- Screenshot grounding data
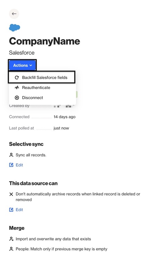Click the X icon beside archive records text
Image resolution: width=152 pixels, height=256 pixels.
(11, 194)
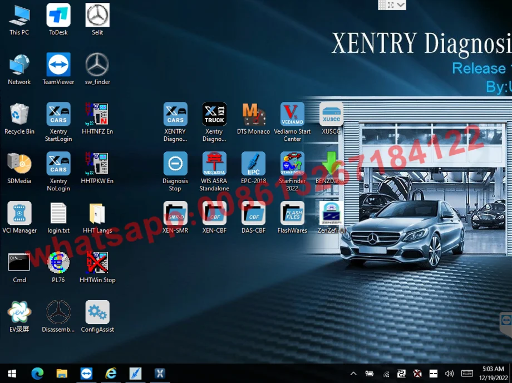Viewport: 512px width, 383px height.
Task: Open the VCI Manager tool
Action: [19, 214]
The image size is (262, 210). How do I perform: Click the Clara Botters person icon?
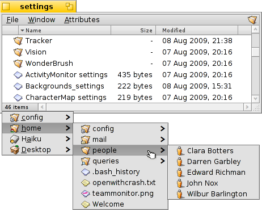(180, 151)
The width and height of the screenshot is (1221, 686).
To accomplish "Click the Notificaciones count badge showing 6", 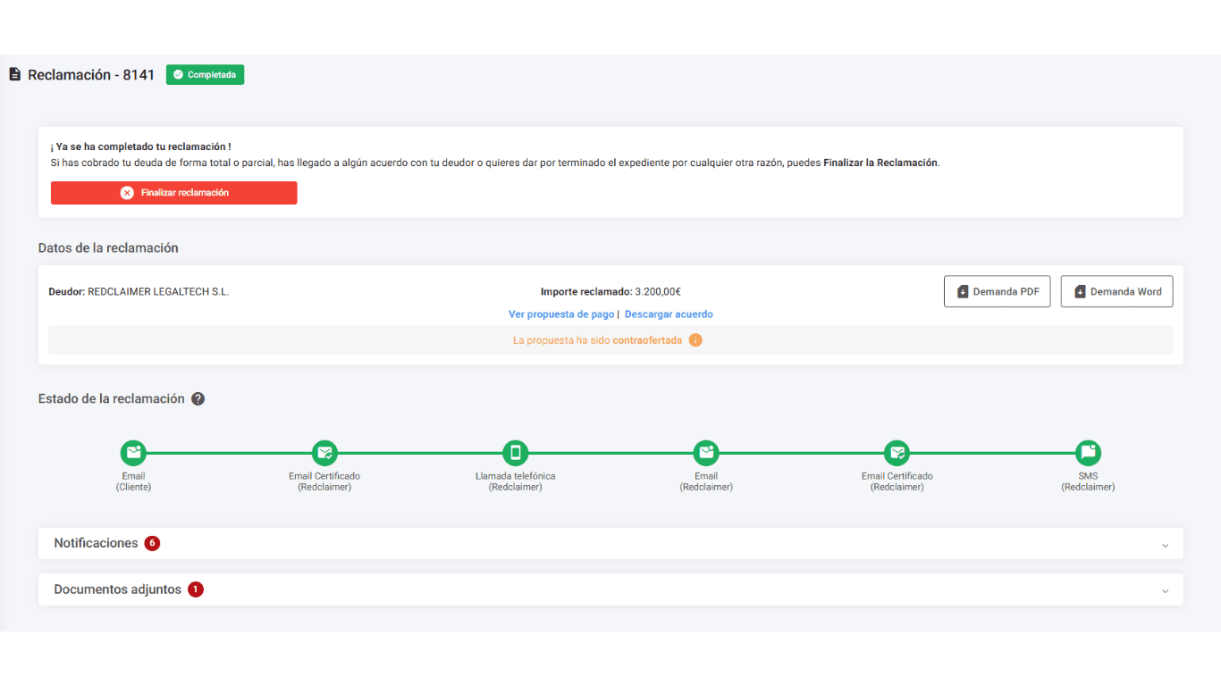I will tap(152, 543).
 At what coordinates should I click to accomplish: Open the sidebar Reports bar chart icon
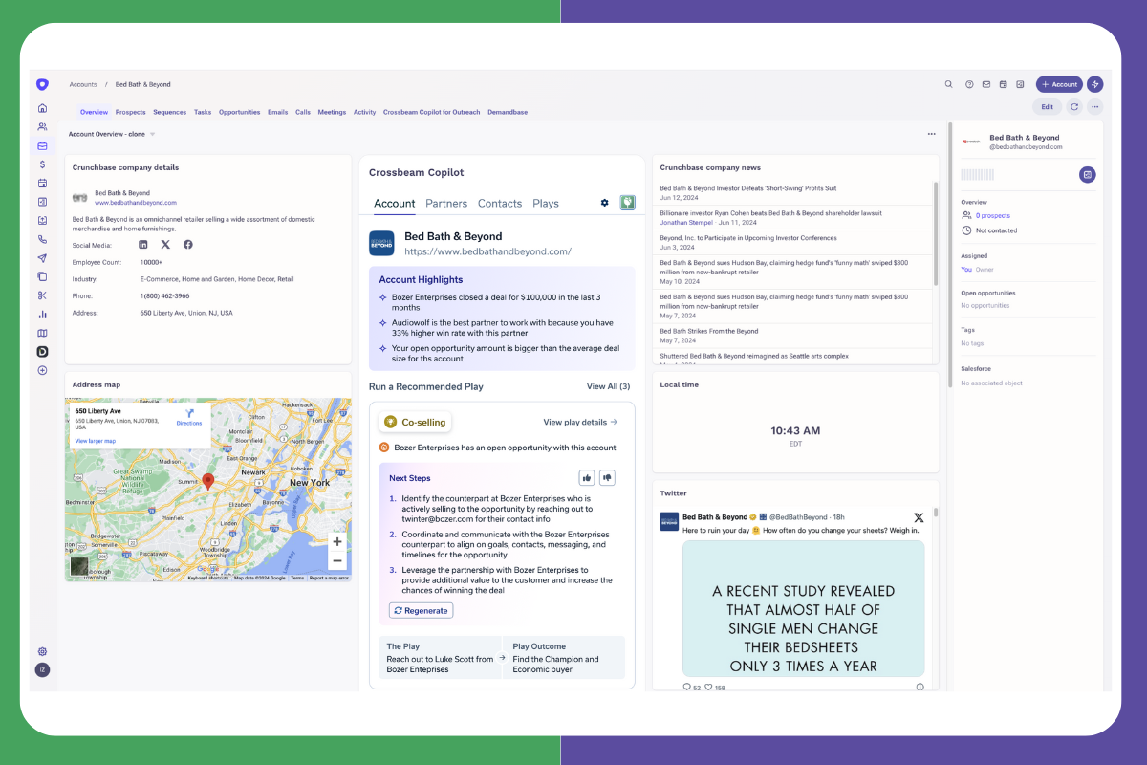[x=42, y=315]
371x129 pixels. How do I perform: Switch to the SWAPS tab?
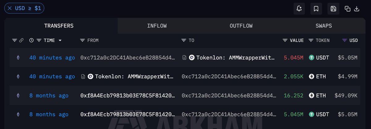pos(324,26)
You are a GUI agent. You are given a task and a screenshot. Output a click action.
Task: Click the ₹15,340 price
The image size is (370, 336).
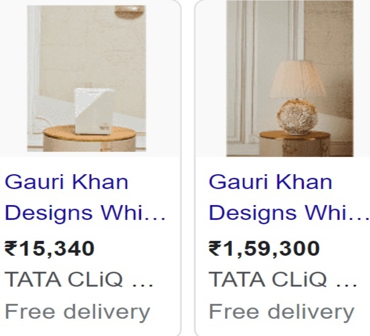tap(49, 248)
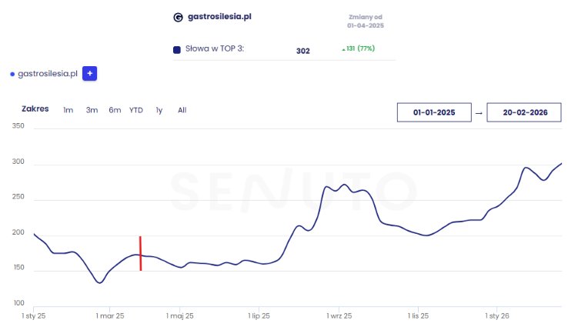Screen dimensions: 578x330
Task: Set the range to 1y
Action: click(159, 110)

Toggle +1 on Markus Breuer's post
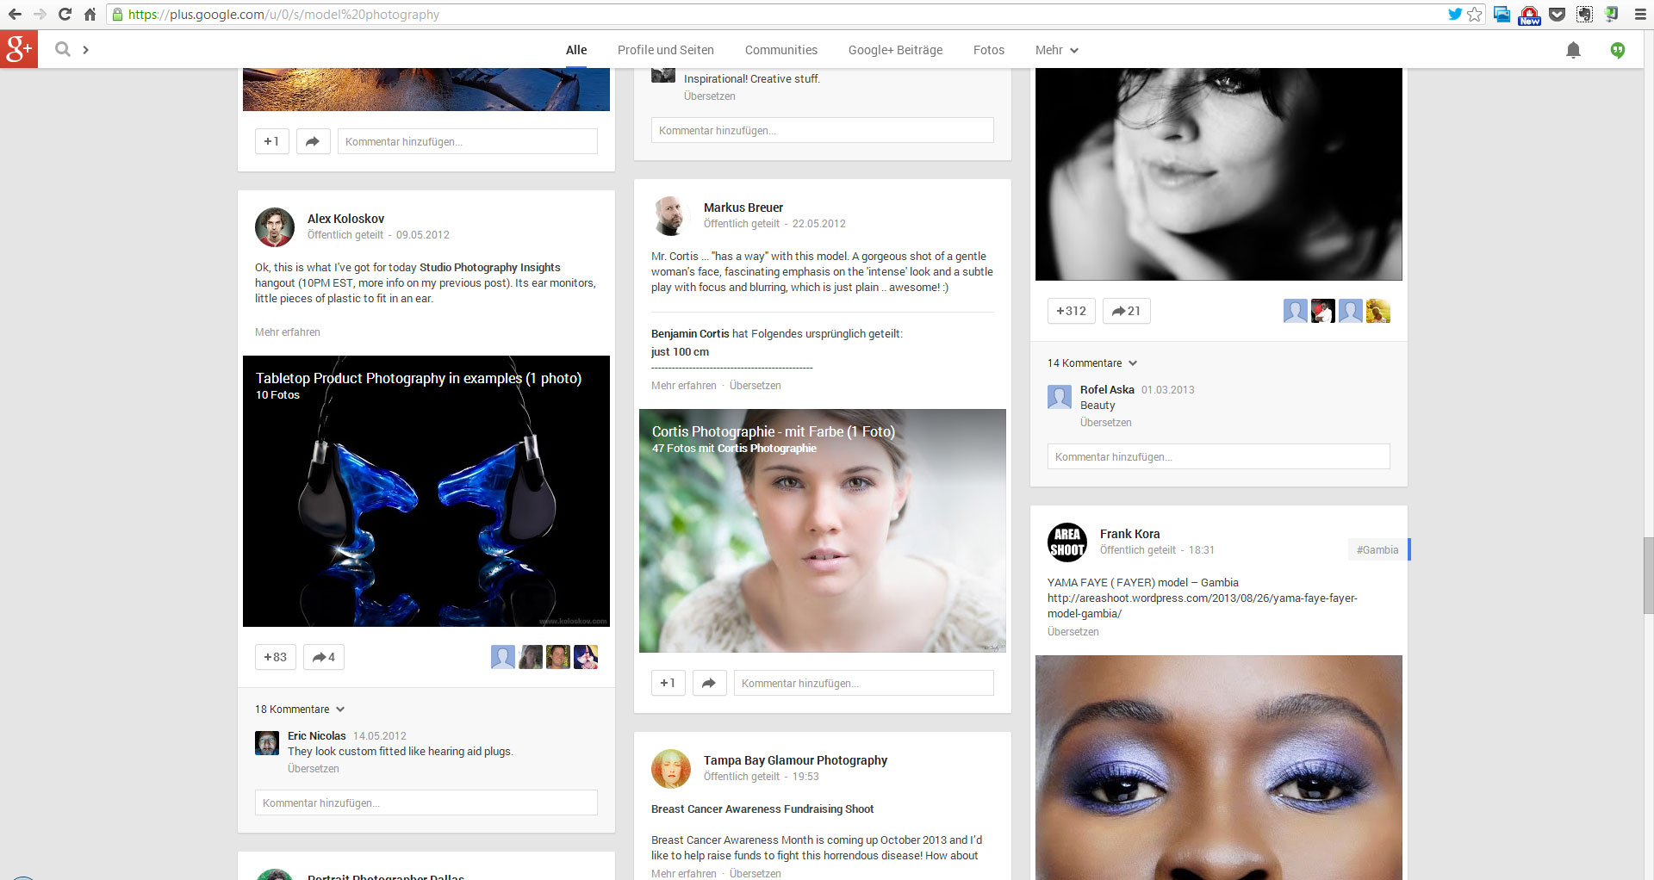pyautogui.click(x=668, y=683)
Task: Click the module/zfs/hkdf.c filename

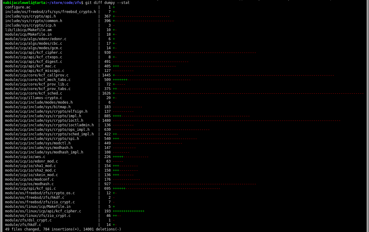Action: 23,225
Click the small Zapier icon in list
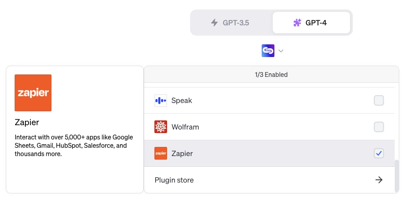 coord(161,153)
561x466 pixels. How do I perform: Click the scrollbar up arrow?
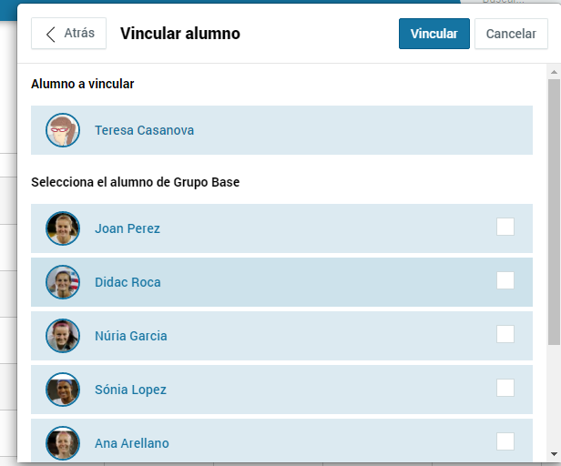(x=555, y=72)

- Task prompt
Please transcribe exactly the line containing "You are a GUI" and every later line through the end of the records above, omitting pictures.

- Solved exercise
You are a GUI agent. You are given a task and a screenshot. Output a click action.
Task: Click the ₹15,340 price
The image size is (370, 336).
tap(49, 248)
Screen dimensions: 578x330
Task: Set the range to 1y
Action: click(159, 110)

Toggle +1 on Markus Breuer's post
pyautogui.click(x=668, y=683)
Task: Click the module/zfs/hkdf.c filename

Action: 23,225
Click the small Zapier icon in list
 coord(161,153)
561x466 pixels. How do I perform: Click the scrollbar up arrow?
(x=555, y=72)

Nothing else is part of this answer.